| Page extract |

= = = = =

Gaming behavior in Medicine

I spent much of the morning trying to find any writings on gaming behavior in medicine. There is only a very modest amount written on this subject. This is not surprising since there is essentially no upside to whomever would decide to undertake such a project. There was a study published in JAMA in 2000 (Wynia, et al; 283: 1858) which undertook a survey of physicians. They found that almost 40% would game the payment system in order to further the ends of their patients. While this raises all sorts of ethical questions, in my estimation it misses the more prevalent and less noble gaming opportunities.

I found a very interesting letter published on December 5, 1990 in JAMA (264:2742) sent in by Dr. Paul M. Allen discussing what was then the novel activity of unbundling". He astutely identified this as identifying an economic and not a medical activity. What was most striking was his realization that:

"The magnitude of the problem is illustrated by the fact that companies have been formed whose sole purpose is to teach physicians or their office staff how to code."

This was a very interesting letter which had two citations.The first was the 1990 CPT book published by the AMA. The second was George Orwell's Animal House. There is a message here.

= = = = =

Stored entries:
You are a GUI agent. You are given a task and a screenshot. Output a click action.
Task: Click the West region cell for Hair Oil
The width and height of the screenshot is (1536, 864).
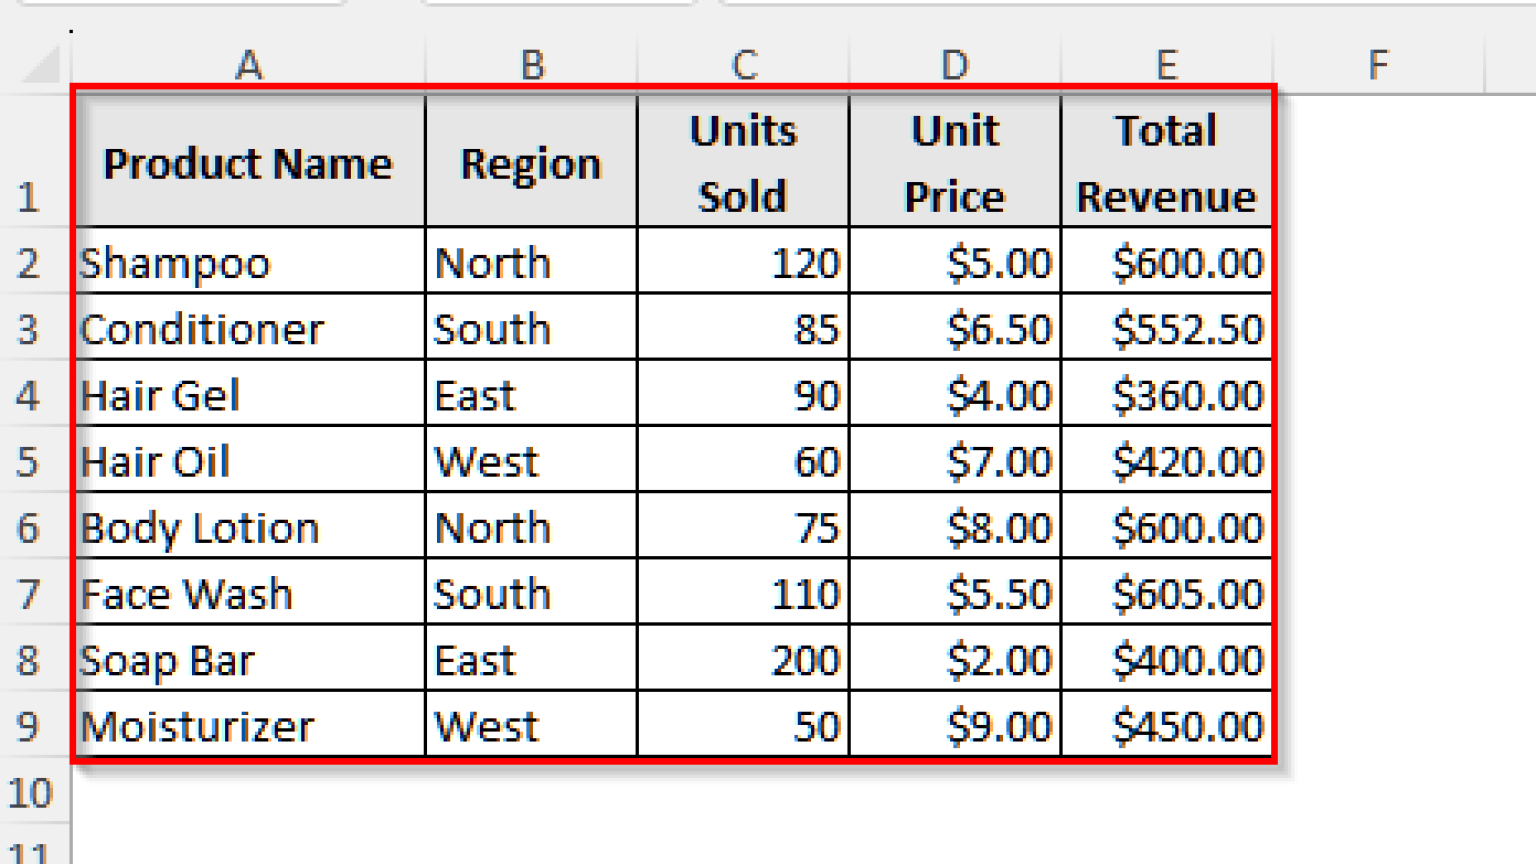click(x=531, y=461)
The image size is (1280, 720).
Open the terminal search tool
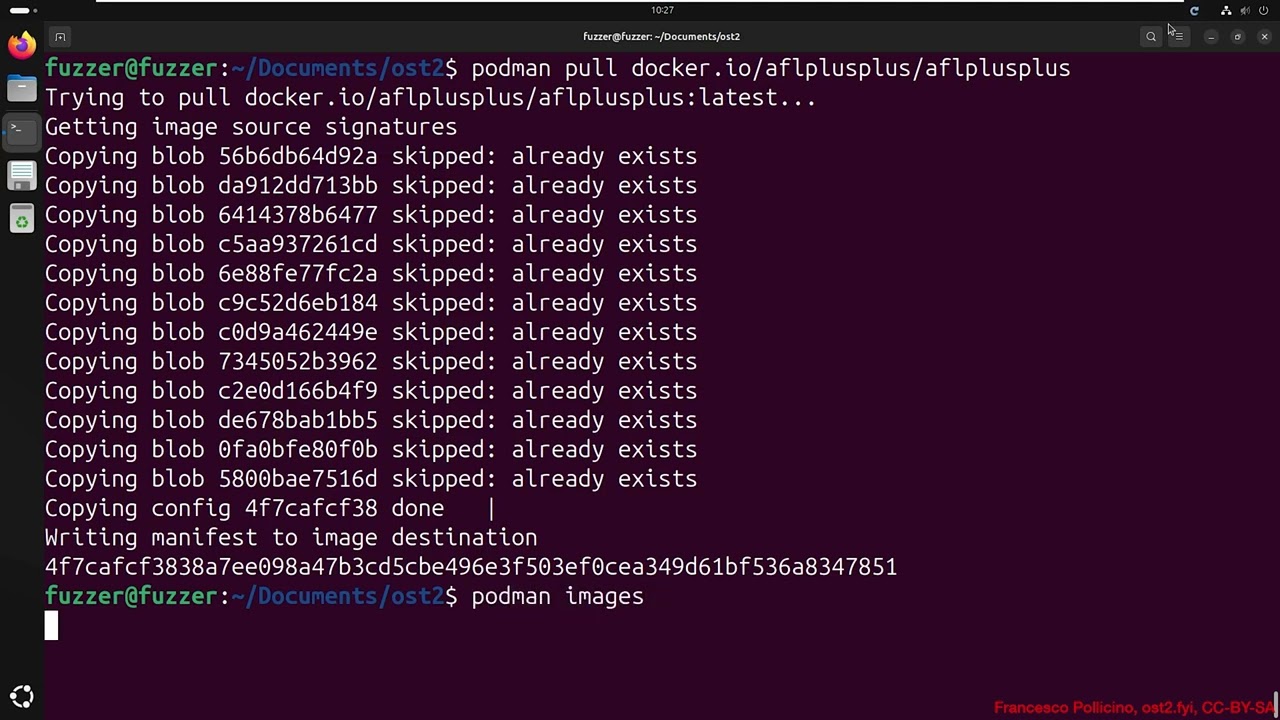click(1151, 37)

= = = = =

| Exercise set |
1: Name every person the text on gaming behavior in medicine mentions by name.
2: Carry the text on gaming behavior in medicine forward from its last sentence.
You won't need the listing for this work.

| Results of the exercise |
1: Wynia, Dr. Paul M. Allen, George Orwell

2:
Thus the norms in 1990 were that this development (the formation of consultant billing entities) was a problem, a far cry from the present state where not only is this not viewed as a problem, it is viewed as an essential business practice. As part of our residency assessment were are required to have this as part of resident education. In the span of less than twenty years we have gone from being mortified by a particular behavior to viewing it as required.

The lesson is that financial pressures over time can and will alter norms. Our actions will move toward where our rewards (mostly financial) are derived. We will ultimately rationalize our behavior to justify our actions.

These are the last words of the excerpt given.